Fault-Tolerance Research by Kale, NCSA’s Mendes, and Illinois CS Alum Chakravorty Honored as One of Most Influential HPC Papers
5/16/2019 10:29:45 AM
Thirteen years ago, Professor Laxmikant “Sanjay” Kale and two members of his research group proposed a way to build proactive fault tolerance into high-performance computing that relied on the ability to predict when processors are about to fail.
Now the paper in which that solution was proposed has been chosen as one of the seven most impactful papers of the past quarter century by the IEEE International Conference on High Performance Computing, Data, and Analytics. A committee chose the paper as part of the 25th anniversary of the conference.
The 2006 paper authored by Kale, his then-student Sayantan Chakravorty, and research group member Celso Mendes, was “Proactive Fault Tolerance in MPI Applications via Task Migration.” Chakravorty was the primary author and the paper was part of his PhD thesis. It proposed a way of anticipating the imminent failure of supercomputer nodes and redistributing the work so that computing does not have to stop.

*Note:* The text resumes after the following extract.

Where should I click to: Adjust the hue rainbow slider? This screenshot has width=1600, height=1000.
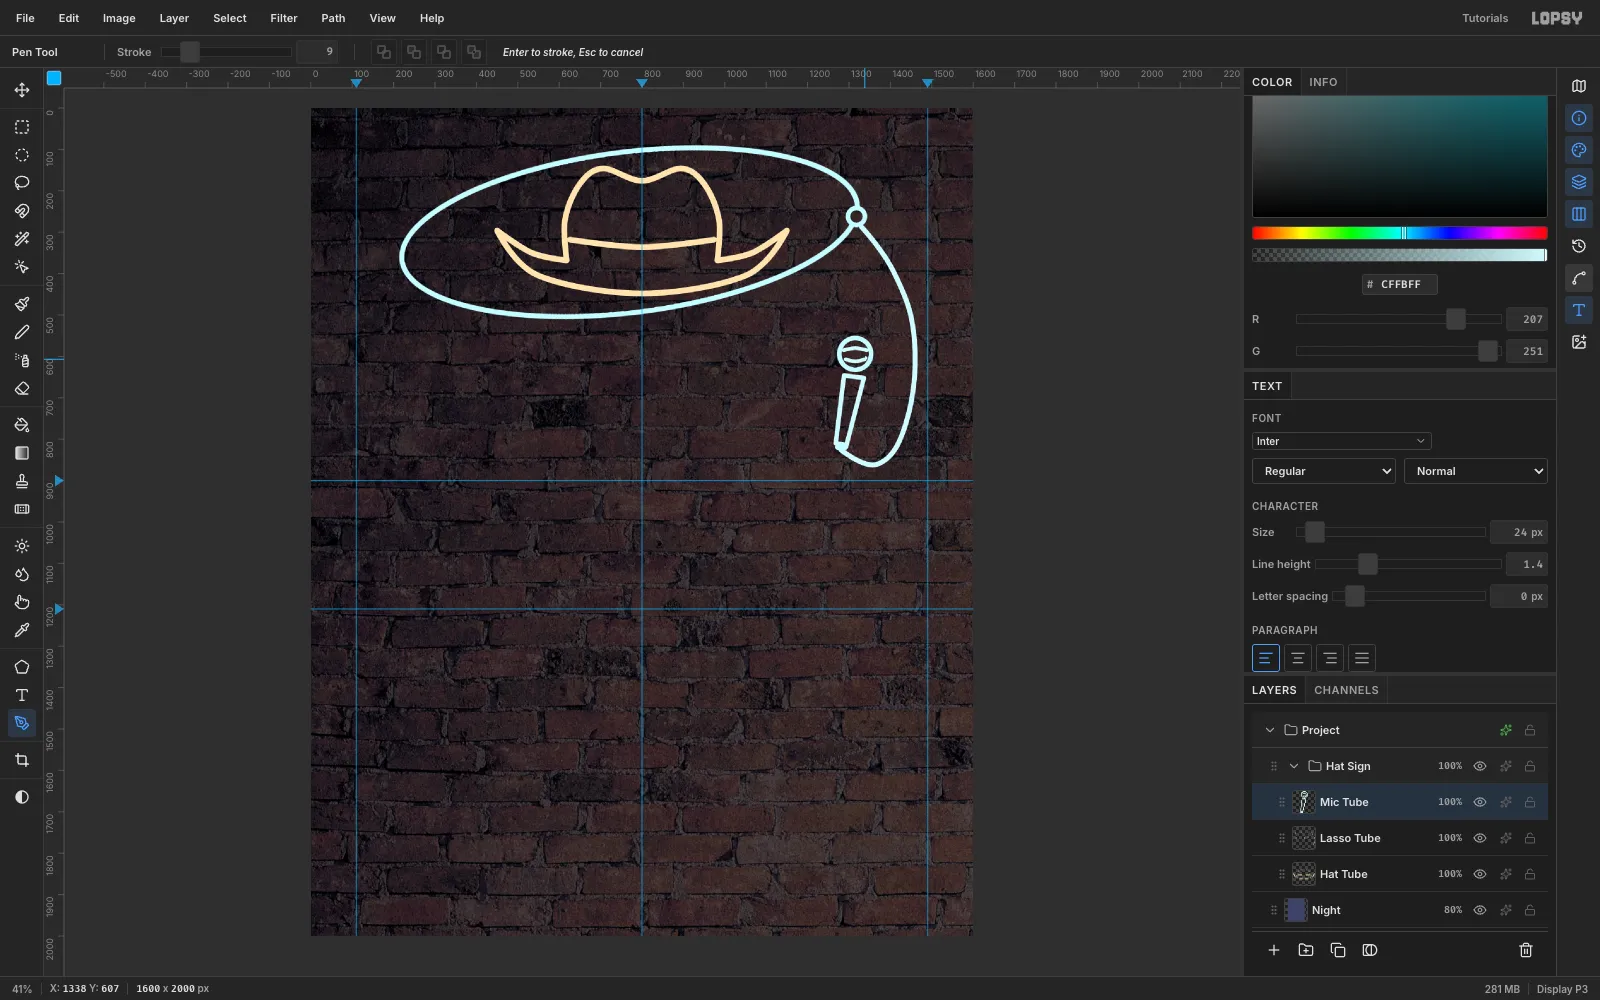[x=1400, y=233]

“The idea is, typically this would happen on a 100-node cluster – it could happen on a 10,000-node supercomputer, too – but one of the nodes is showing signs of stress” such as overheating, Kale said. “But then the question becomes, what do you do if you know this node is going to go down?”

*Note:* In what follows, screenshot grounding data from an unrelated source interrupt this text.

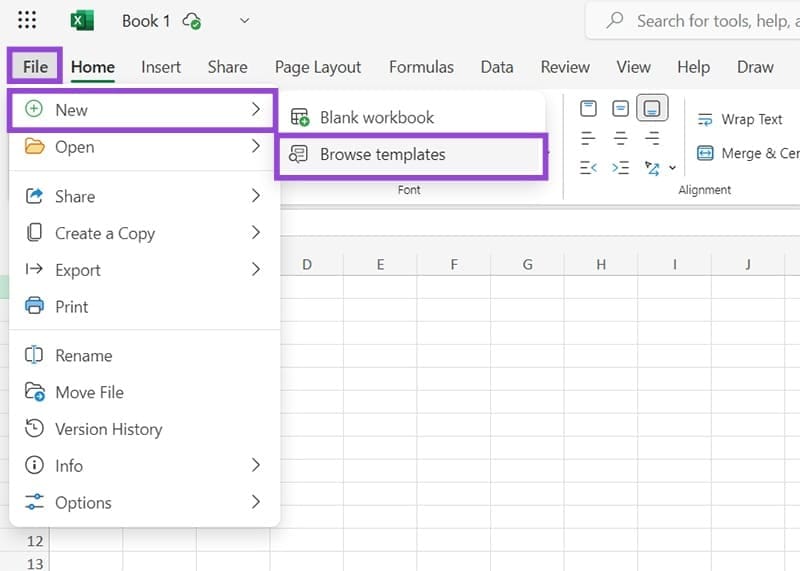Click the Decrease Indent icon
This screenshot has width=800, height=571.
(588, 167)
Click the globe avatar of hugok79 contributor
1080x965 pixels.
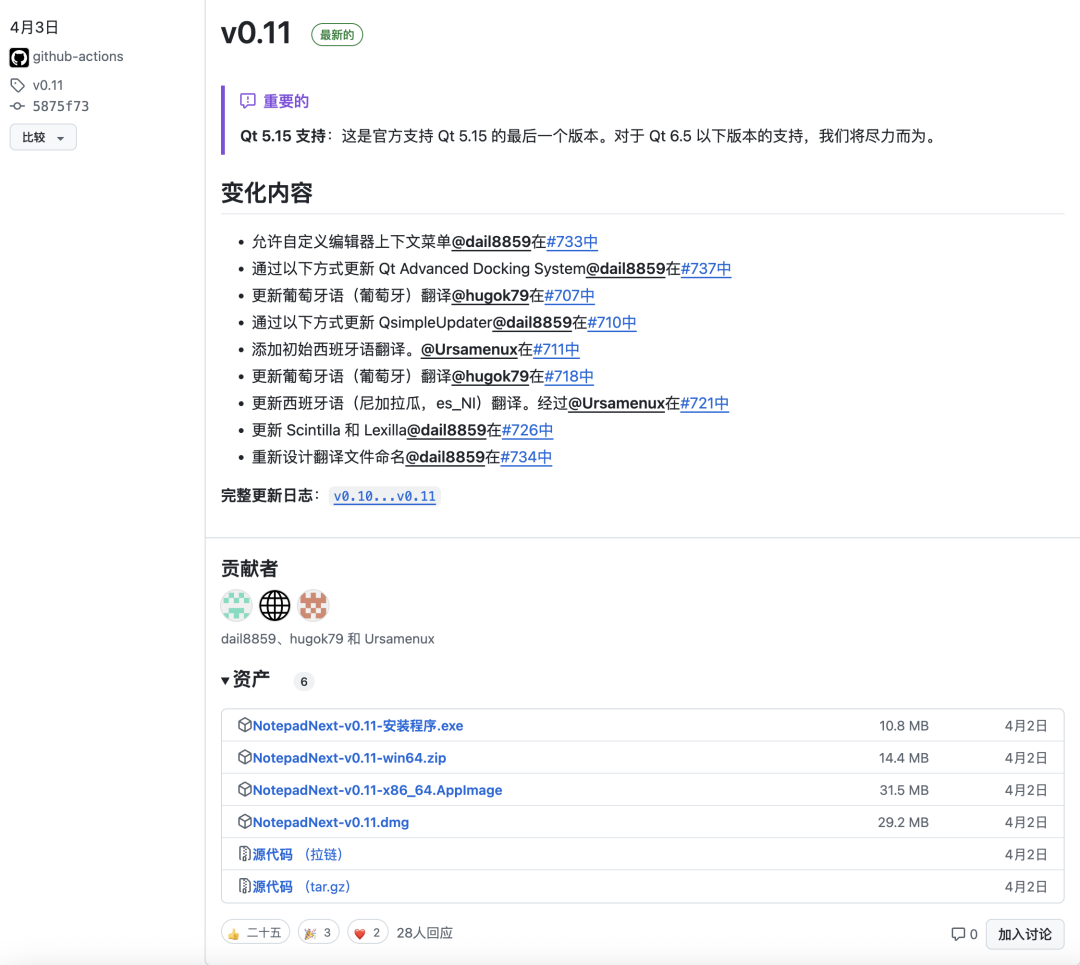tap(274, 605)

Kale is now the Paul and Cynthia Saylor Professor at Illinois CS, while Chakravorty (MS ’05, PhD ’08) now is a software development engineer for Amazon Web Services, and Mendes (PhD ’97) is a senior research programmer at NCSA.

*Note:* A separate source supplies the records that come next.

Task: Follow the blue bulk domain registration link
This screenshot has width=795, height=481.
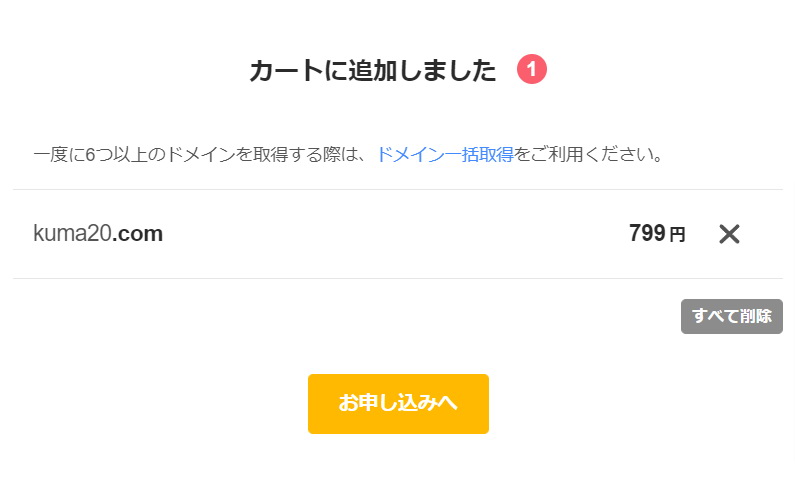Action: coord(445,155)
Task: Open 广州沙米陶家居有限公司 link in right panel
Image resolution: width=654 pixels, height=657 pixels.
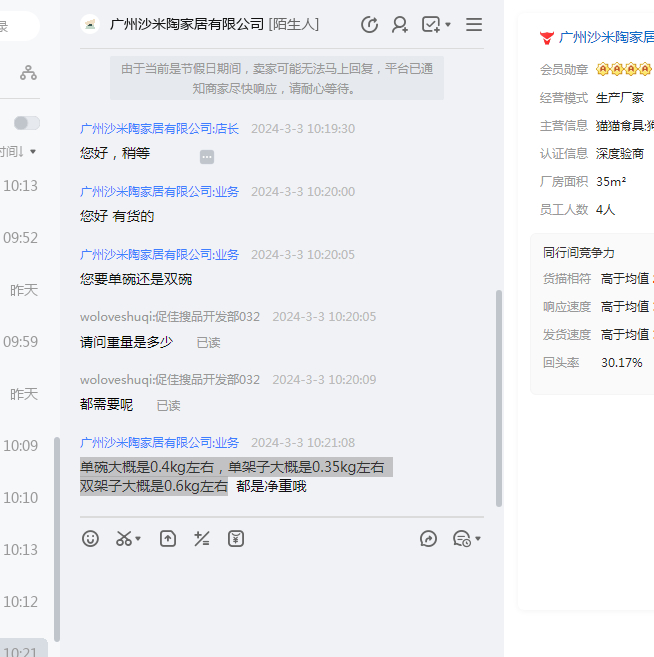Action: coord(605,38)
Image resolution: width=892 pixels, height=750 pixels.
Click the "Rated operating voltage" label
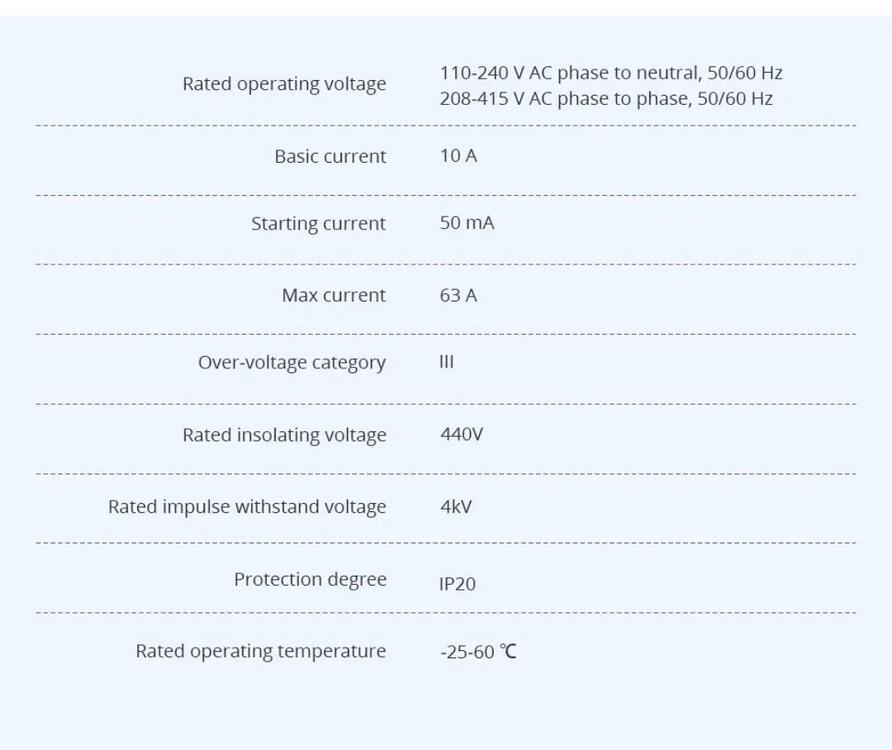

Charm++ allows the computation to be expressed as a large number of objects interacting with each other, Kale said. That fine-grained approach provided a detailed look at the activity happening within any given node, and an early warning that a node was about to fail. Charm++ then quickly spread and rebalanced the computational load.
“The signature strength of the Charm system is that it can automatically rebalance load by migrating objects around,” Kale said. “So we take those objects, spread them to the (other) processors, rebalance the load, and now we are running pretty much at the same strength except for the loss of that one computer – if you are running 100, and you lost one, 99 percent speed is what you can run.”
This then-new capability of using runtime adaptation to support fault tolerance, was the reason for the paper being accepted at the original conference in the first place, and now for its inclusion in the select group of papers with strongest long-term impact.
Ultimately, Kale said, the paper’s influence was shown in later research.
“A lot fault tolerance research references this,” he said, noting that the paper has been cited 126 times.